The Plateau problem for polygonal boundary curves in Minkowski 3-space

TL;DR

This paper extends the solution of the Plateau problem to polygonal boundary curves in Minkowski 3-space by using maxfaces, demonstrating existence results for maximal surfaces with polygonal boundaries.

Contribution

It introduces a new existence theorem for maxfaces bounded by polygonal curves in Minkowski space, generalizing previous results that required higher boundary regularity.

Findings

Any spacelike polygonal curve in generic position bounds a maxface of disk-type.

The method adapts Garnier's approach to Minkowski space, accounting for singularities.

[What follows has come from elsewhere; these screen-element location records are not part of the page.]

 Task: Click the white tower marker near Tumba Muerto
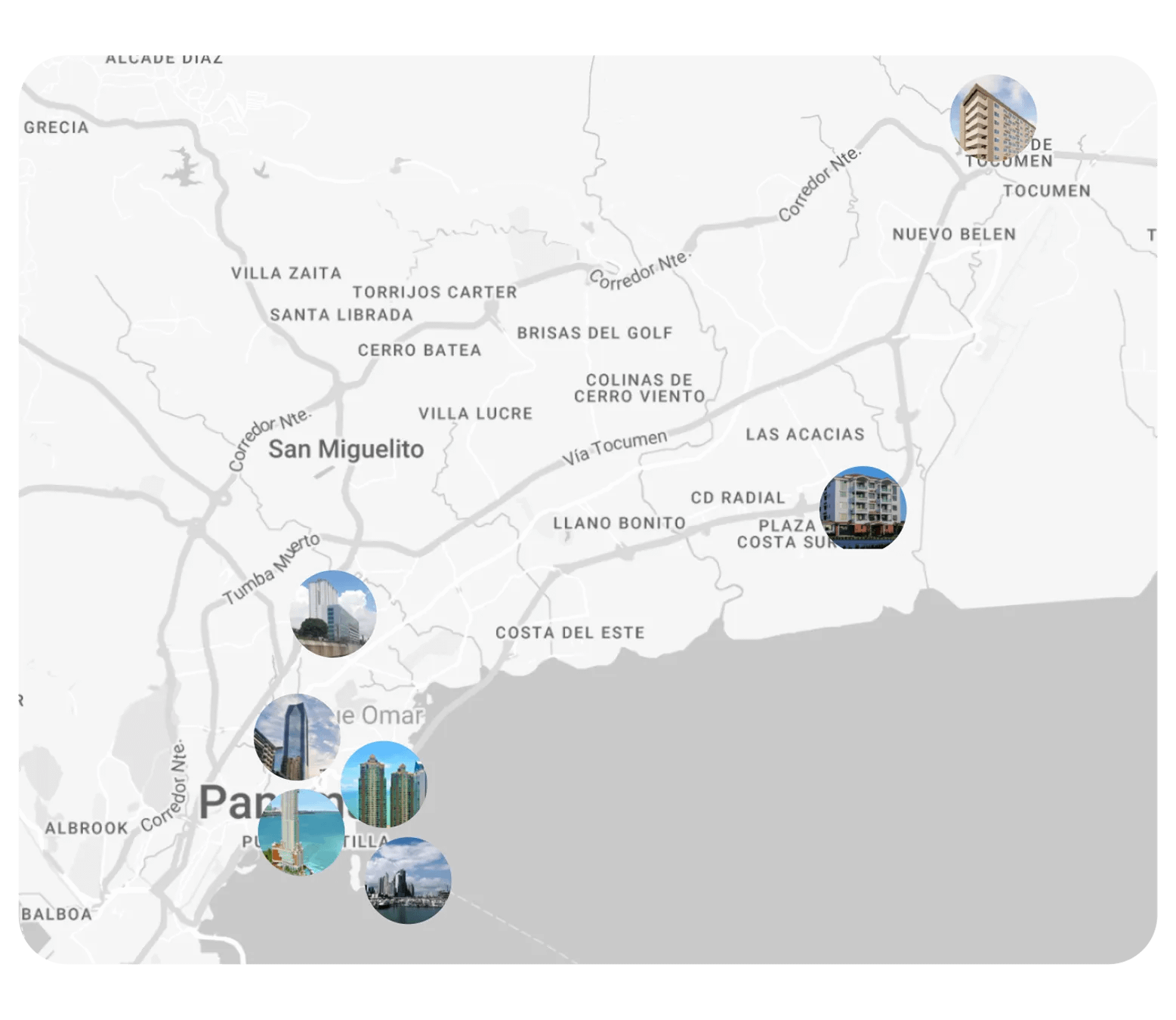coord(333,614)
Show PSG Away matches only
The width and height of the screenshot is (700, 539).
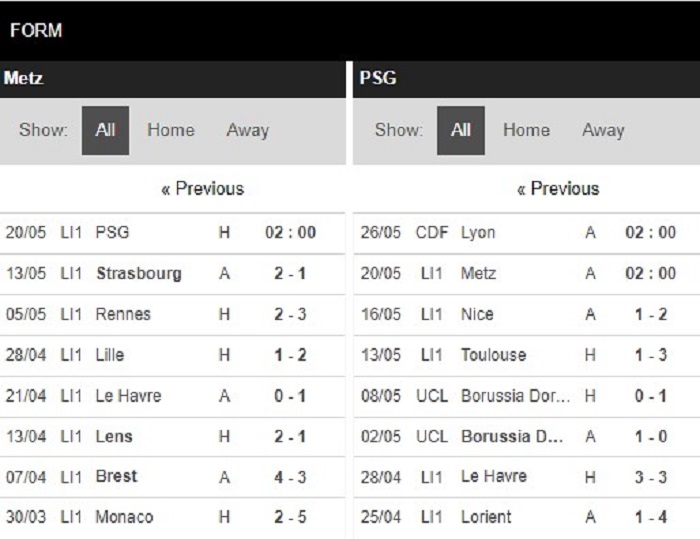point(603,130)
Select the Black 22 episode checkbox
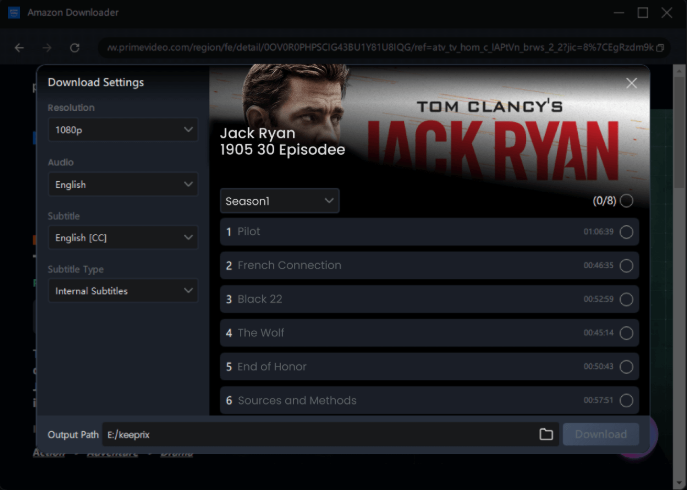687x490 pixels. click(626, 299)
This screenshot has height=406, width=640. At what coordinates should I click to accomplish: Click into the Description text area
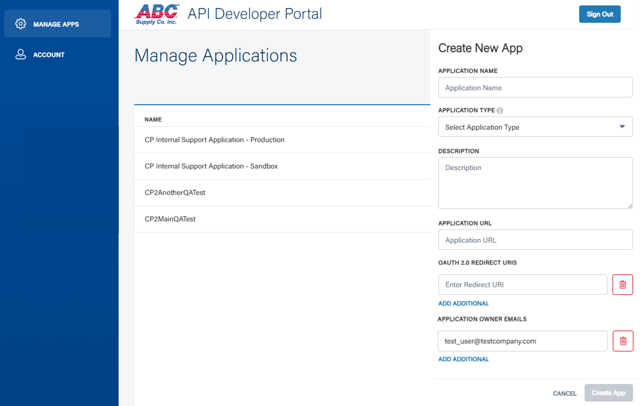point(535,182)
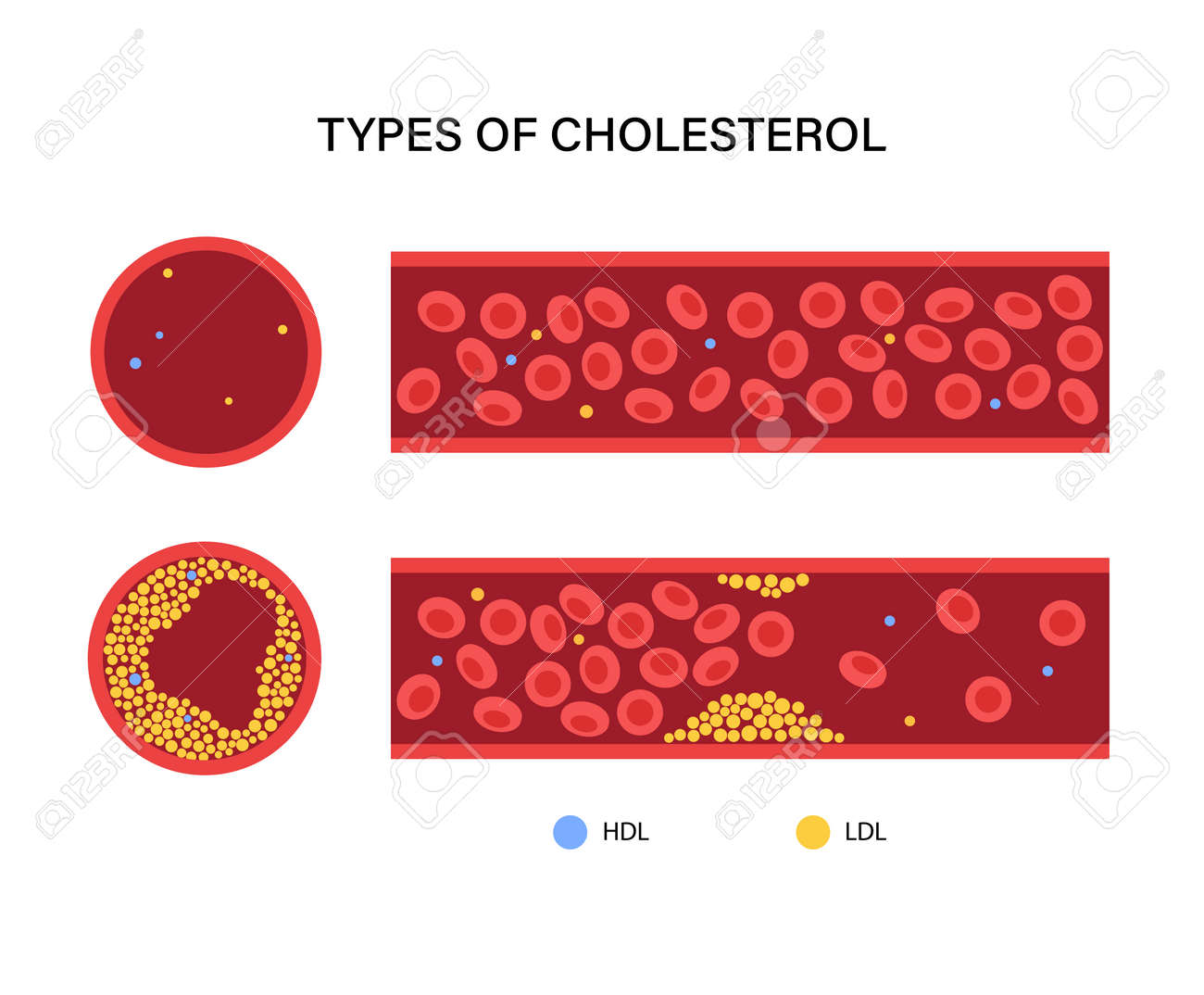Click the LDL legend label text
Viewport: 1204px width, 995px height.
click(x=866, y=832)
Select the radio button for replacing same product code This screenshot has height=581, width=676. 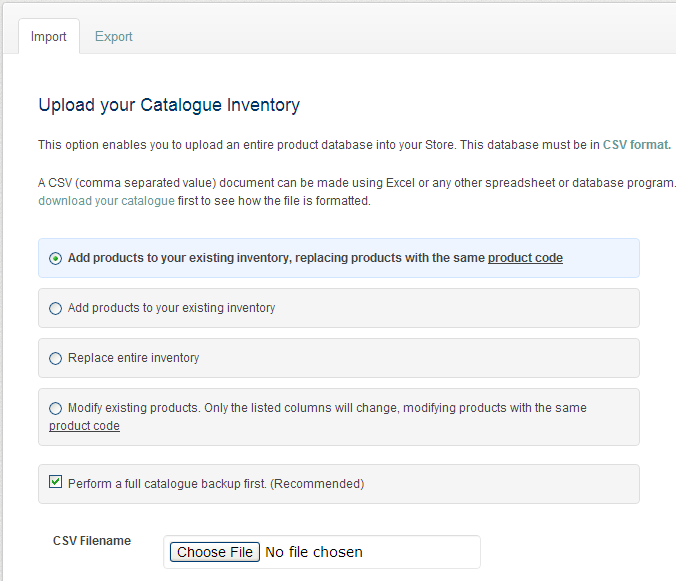coord(55,258)
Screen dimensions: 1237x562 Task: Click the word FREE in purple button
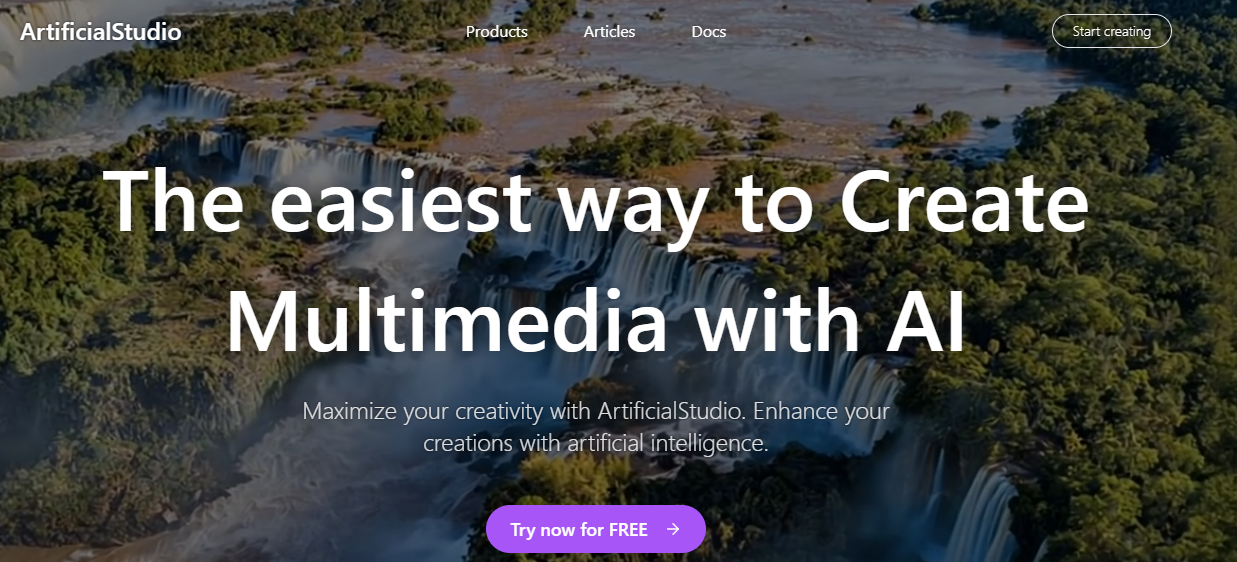(628, 530)
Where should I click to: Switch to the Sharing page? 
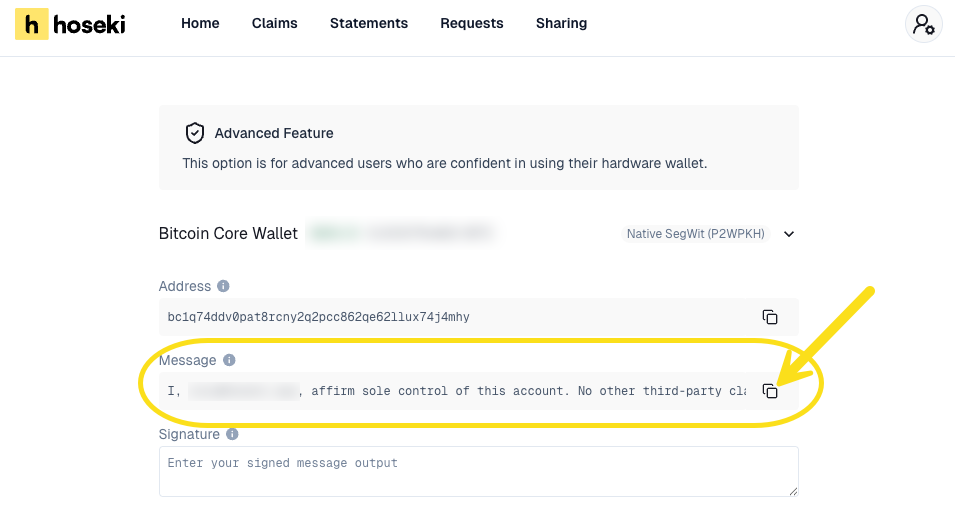(x=561, y=23)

First existence result for polygonal boundary curves in Minkowski space.

Abstract

We apply Garnier's method to solve the Plateau problem for maximal surfaces in Minkowski 3-space. Our study relies on the improved version we gave of R. Garnier's resolution of the Plateau problem for polygonal boundary curves in Euclidean 3-space. Since in Minkowski space the method does not allow us to avoid the existence of singularities, the appropriate framework is to consider maxfaces -- generalized maximal surfaces without branch points, introduced by M. Umehara and K. Yamada. We prove that any given spacelike polygonal curve in generic position in Minkowski 3-space bounds at least one maxface of disk-type. This is a new result, since the only known result for the Plateau problem in Minkowski space (due to N. Quien) deals with boundary curves of regularity $C^{3,\alpha}$.